Nach einem Scan bekommt man eine Ergebnisliste serviert, die sich automatisch in Firefox öffnet. Schlägt ein Scanner Alarm, muss man nicht gleich in Panik verfallen. Schließlich sind Fehlalarme nicht auszuschließen. Um das effektiv einzugrenzen, lädt man Funde direkt aus der Ergebnisliste per Mausklick zur Analyseplattform VirusTotal hoch. Dort untersuchen über 60 Virenscanner die Datei und geben eine Einschätzung ab. Zusätzlich sind in Firefox Links zu weiteren Analysediensten gespeichert.

Deuten alle Zeichen auf einen Virenbefall, kann Desinfec’t Trojaner mit wenigen Klicks direkt aus der Ergebnisliste heraus unschädlich machen.
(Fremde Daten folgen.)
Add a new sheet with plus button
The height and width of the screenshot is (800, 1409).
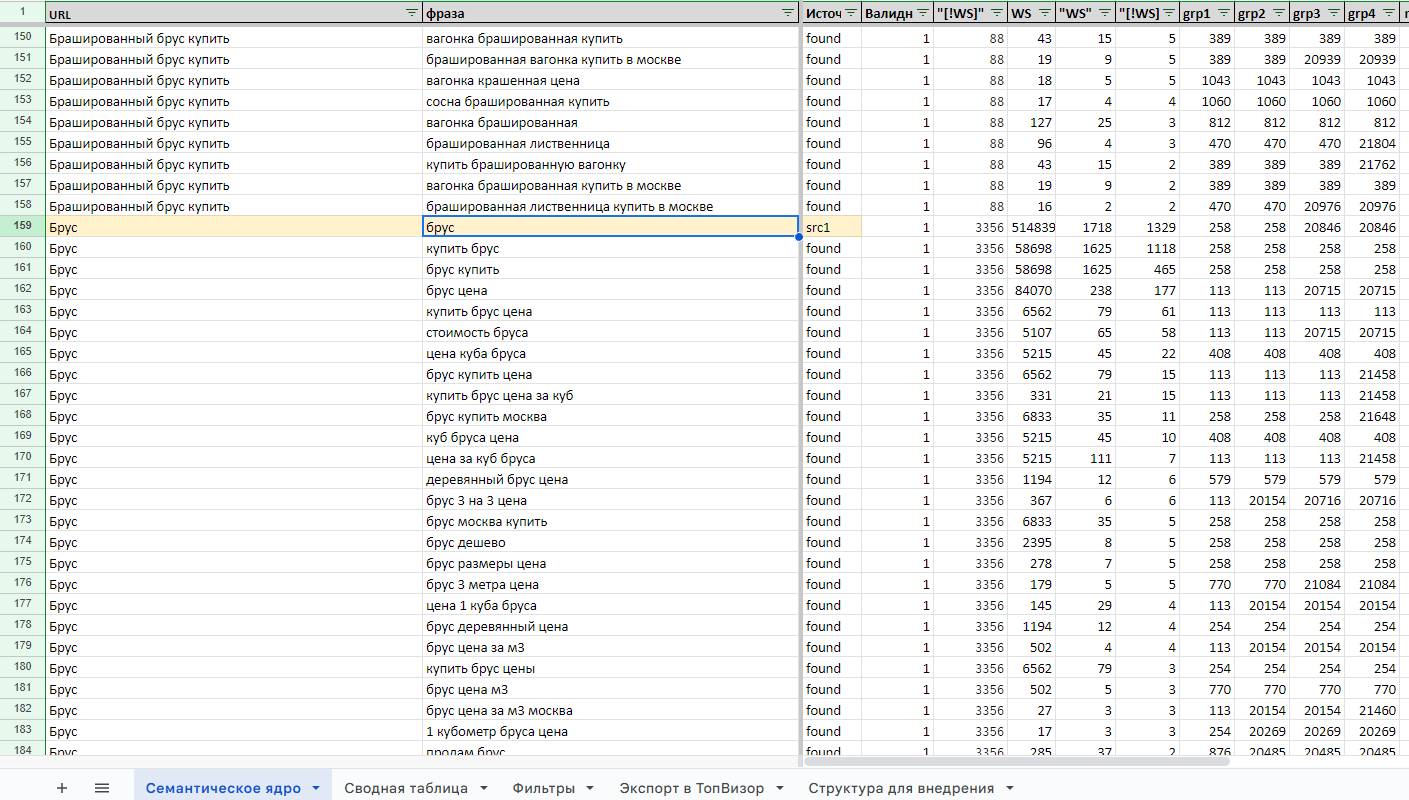(62, 788)
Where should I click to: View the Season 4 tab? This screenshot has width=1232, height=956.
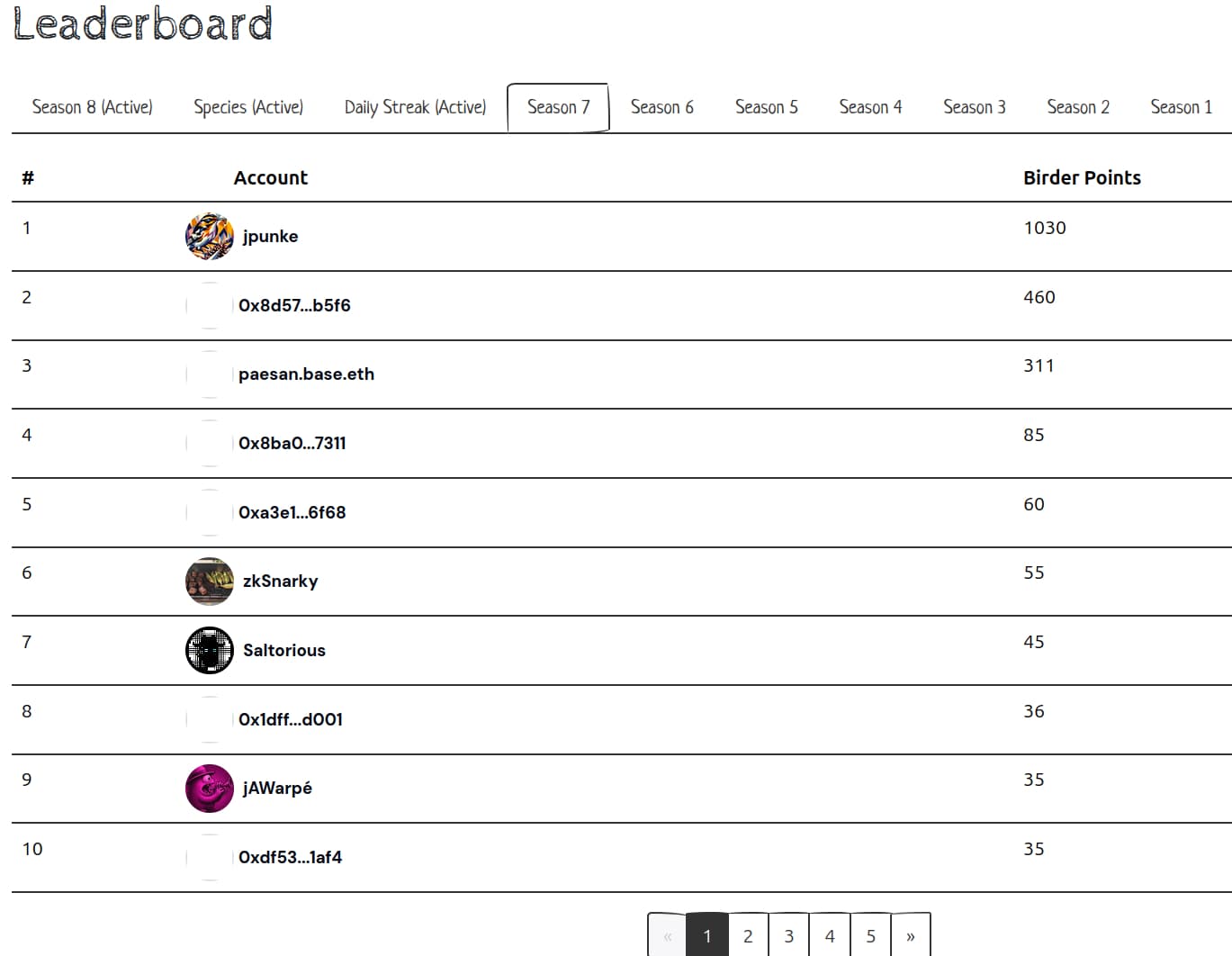[x=870, y=107]
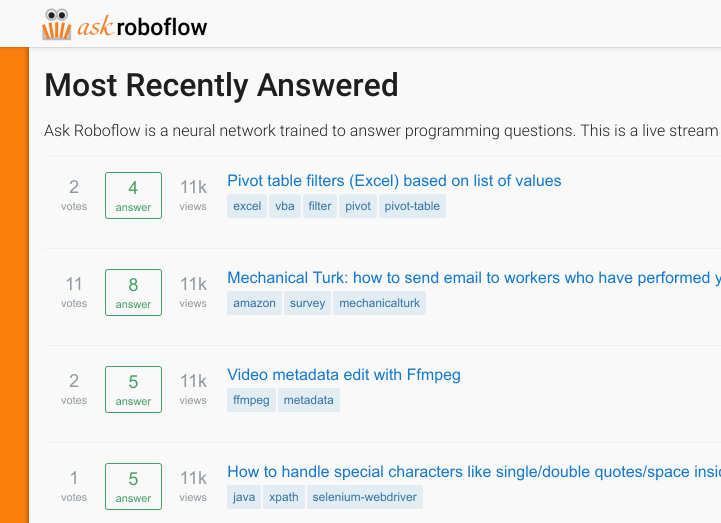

Dazu benennt Desinfec’t die Datei so um, dass sie nicht mehr ausführbar ist. Im Fall eines Versehens können Sie das jederzeit rückgängig machen. Wichtig ist, dass Desinfec’t zwar die ausführbare Datei eines Trojaners unbrauchbar macht, von einem Schädling verbogene Systemeinstellungen kann das Sicherheitstool aber nicht automatisch reparieren. Um auf der sicheren Seite zu sein, kommt man nicht um die komplette Neuinstallation eines PCs herum.

In einem für jeden Computer automatisch erstellten individuellen Projektordner sammelt Desinfec’t die Scan-Ergebnisse. Das ist praktisch, wenn man das System auf mehreren PCs einsetzt. Um den Überblick zu behalten, vergibt man Ordnernamen wie „Spiele-PC“ und „Arbeits-PC“. So liegen die Ergebnisse der Computer stets sortiert vor und man kann diese auch auf einem anderen PC einsehen.

Desinfec’t spürt aber nicht nur Viren auf und erledigt diese, sondern kann auch Daten retten. Wenn Windows beispielsweise nicht mehr bootet, startet man das Notfallsystem von einem USB-Stick. Über diesen Weg greift man auf die Festplatten der kaputten Windows-Installation zu und bringt wichtige Dokumente auf dem Stick in Sicherheit.

Mit etwas Glück stellt man sogar versehentlich gelöschte Fotos von einer Speicherkarte wieder her. Das funktioniert mit PhotoRec, einem von mehreren Expertentools. Darunter befinden sich auch Werkzeuge, um Festplatten zu klonen.

Wenn Sie Probleme mit Desinfec’t haben, lesen bitte zuerst den Folgeartikel sorgfältig durch. Dort finden Sie beispielsweise Hinweise zu Startproblemen. Oft lassen sich diese mit wenig Aufwand lösen. Eine Adresse zur Lösung von Problemen ist das offizielle Desinfec’t-Forum. Dort hat die Community schon viele Probleme gelöst. Wenn gar nichts mehr geht, können Sie sich gerne via Mail an die Redaktion wenden. Um Fehler in Desinfec’t auszubügeln, unterstützen wir das System nach Erscheinen ein Jahr lang mit Updates. Diese installieren sich automatisch, sobald Desinfec’t bei Ihnen online ist.